Walaupun, sebenarnya maksud dari pemerintah pusat ingin memangkas
berbagai kerumitan birokrasi yang selama ini diperlukan oleh kalangan dunia
usaha ataupun pihak yang ingin berinvestasi di Indonesia. Namun, tentunya kedua
belah pihak ini harus menjadi pertimbangan bagi pemerintah dalam melahirkan
kebijakan, baik kepentingan dari sisi investasi maupun kepentingan rakyat.
Dimana memang cara melihat bahwa investasi ini hadir untuk
menyediakan lapangan kerja, iya. Akan tetapi, rakyat juga menuntut agar
pemerintah juga harus adil dalam memberikan pelayanan kepada mereka. Terutama yang
menjadi kewajiban pemerintah sesuai UUD 45 terhadap hak-hak rakyat.
Misalnya, protes para buruh terhadap UU Ciptaker ini pada kluster
ketenagakerjaan. Mereka menganggap bahwa UU ini telah menghilangkan fasilitas-fasilitas
yang memang harus disediakan oleh dunia usaha sebagai hak rakyat yang bekerja.

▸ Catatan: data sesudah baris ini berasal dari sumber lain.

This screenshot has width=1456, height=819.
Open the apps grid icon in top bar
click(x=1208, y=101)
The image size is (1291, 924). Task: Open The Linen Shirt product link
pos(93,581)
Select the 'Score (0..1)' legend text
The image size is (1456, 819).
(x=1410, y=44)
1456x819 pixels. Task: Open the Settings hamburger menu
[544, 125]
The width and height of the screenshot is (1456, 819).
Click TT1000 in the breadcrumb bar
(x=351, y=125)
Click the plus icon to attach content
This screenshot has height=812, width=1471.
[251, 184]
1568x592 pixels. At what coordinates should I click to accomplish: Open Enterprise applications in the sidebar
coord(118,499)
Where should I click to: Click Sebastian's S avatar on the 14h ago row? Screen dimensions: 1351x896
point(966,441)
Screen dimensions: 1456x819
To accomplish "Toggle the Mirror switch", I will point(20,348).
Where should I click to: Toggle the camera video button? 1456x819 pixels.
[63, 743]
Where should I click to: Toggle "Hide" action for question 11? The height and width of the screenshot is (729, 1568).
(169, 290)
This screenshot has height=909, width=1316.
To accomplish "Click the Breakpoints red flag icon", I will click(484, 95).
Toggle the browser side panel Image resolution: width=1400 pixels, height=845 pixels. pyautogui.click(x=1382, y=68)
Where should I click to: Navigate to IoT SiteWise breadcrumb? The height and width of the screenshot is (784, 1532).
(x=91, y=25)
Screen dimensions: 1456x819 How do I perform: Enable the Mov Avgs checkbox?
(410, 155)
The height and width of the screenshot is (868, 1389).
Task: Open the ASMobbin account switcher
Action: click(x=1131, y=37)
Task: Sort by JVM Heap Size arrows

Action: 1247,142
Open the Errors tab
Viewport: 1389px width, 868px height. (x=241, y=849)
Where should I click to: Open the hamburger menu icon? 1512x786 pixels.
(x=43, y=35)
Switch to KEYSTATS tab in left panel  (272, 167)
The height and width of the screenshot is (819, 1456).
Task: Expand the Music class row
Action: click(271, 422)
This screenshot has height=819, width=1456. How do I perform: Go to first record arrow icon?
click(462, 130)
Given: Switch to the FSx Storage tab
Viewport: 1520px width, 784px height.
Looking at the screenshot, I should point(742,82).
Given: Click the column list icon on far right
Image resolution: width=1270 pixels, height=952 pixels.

Tentunya,
ini sudah mengurangi hak-hak mereka yang sebelumnya ada.
Terkait dengan apabila UU Ciptaker ini diberlakukan nantinya, Fuadri
menyatakan perlu kiranya DPRA untuk melakukan pengkajian. Apakah pemberlakuan
UU ini akan berdampak terhadap kewenangan dan kekhususan yang dimiliki Aceh
berdasarkan UUPA. Harus dilakukan inventarisir poin-poin dalam UU Ciptaker ini yang
berpotensi menggugurkan atau menggerus kekhususan dan kewenangan Aceh. Kajian tersebut
harus dilakukan sesegera mungkin, tentunya dengan melibatkan para pakar.
Kalau kemudian hasil kajian menemukan poin-poin yang memang
merugikan Aceh, maka pemerintahan Aceh baik eksekutif maupun legislatif harus
melakukan advokasi bersama. Begitupun dengan perwakilan Aceh yang ada di
Senayan, yaitu anggota DPR-RI maupun DPD harus turut serta untuk melakukan
advokasi. Misalnya dengan melakukan judicial review ke Mahkamah Konstitusi (MK),
dan sebagainya.
Untuk melakukan kajian tersebut, maka harus mendapatkan salinan UU Ciptaker yang sudah final. Sebab, menurut berbagai sumber yang ada sampai saat ini belum ada dokumen resmi UU Ciptaker tersebut yang beredar. Sebagai upaya mungkin DPRA bisa saja menyurati secara kelembagaan untuk meminta dokumen itu dikirimkan.